Conséquences humanitaires graves
La destruction des forces de police aggrave la crise humanitaire. Sans maintien de l'ordre, la distribution de l'aide humanitaire est compromise. Les convois du Programme alimentaire mondial ont été attaqués à plusieurs reprises. Les hôpitaux, déjà submergés par les blessés, sont également victimes de vols. La population civile, prise au piège, vit dans la peur constante.

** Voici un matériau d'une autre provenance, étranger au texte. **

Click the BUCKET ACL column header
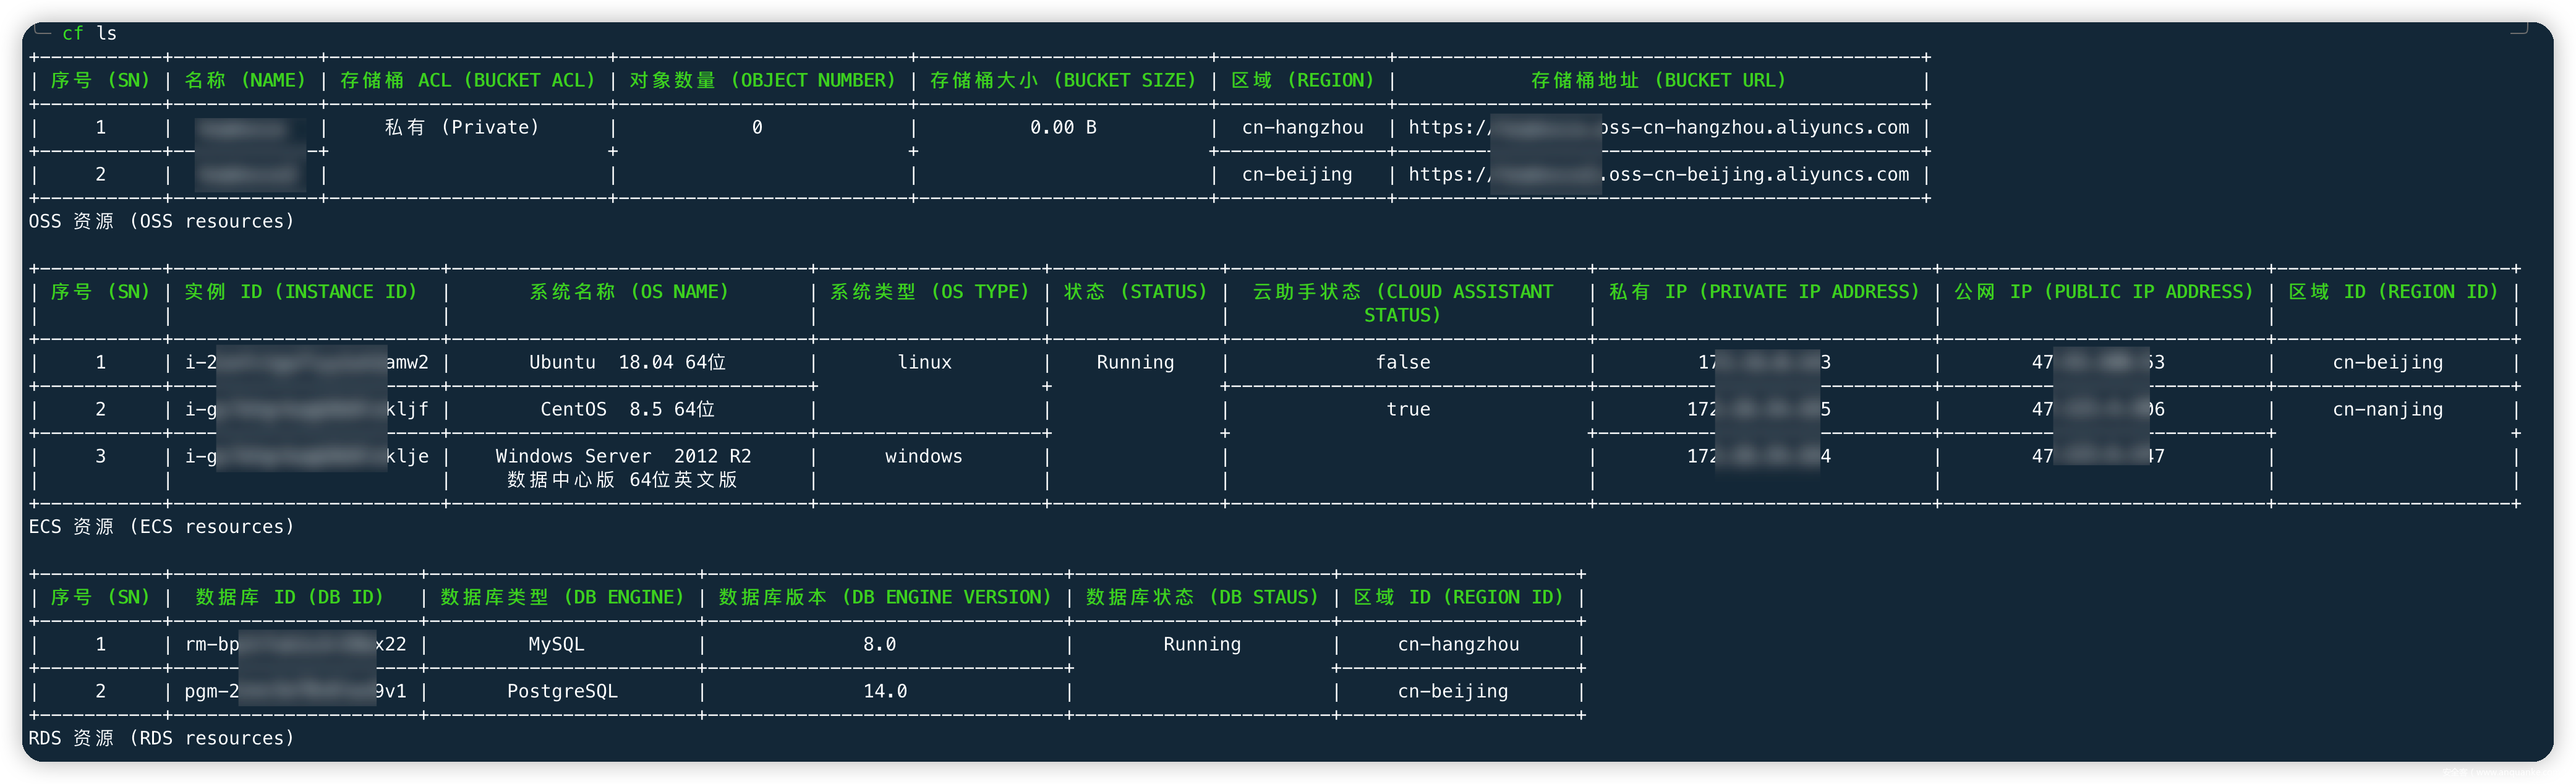 coord(467,81)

Les organisations internationales condamnent ces frappes. L'ONU a appelé à une enquête indépendante sur les ciblages de policiers, estimant qu'ils pourraient constituer des crimes de guerre. Israël rejette ces accusations, affirmant que la police de Gaza est une branche du Hamas et que ses membres participent activement aux hostilités.
Réactions internationales
Les États-Unis, alliés d'Israël, ont exprimé leur préoccupation tout en réaffirmant le droit d'Israël à se défendre. L'Union européenne a demandé une désescalade immédiate et le respect du droit international humanitaire. La Ligue arabe a dénoncé une « punition collective » contre le peuple palestinien.
Sur le terrain, la situation reste explosive. Les frappes continuent, et les forces de police, décimées, ne peuvent plus remplir leur mission. Le vide sécuritaire profite aux groupes armés, qui étendent leur emprise. La population civile, elle, attend une solution politique qui semble plus lointaine que jamais.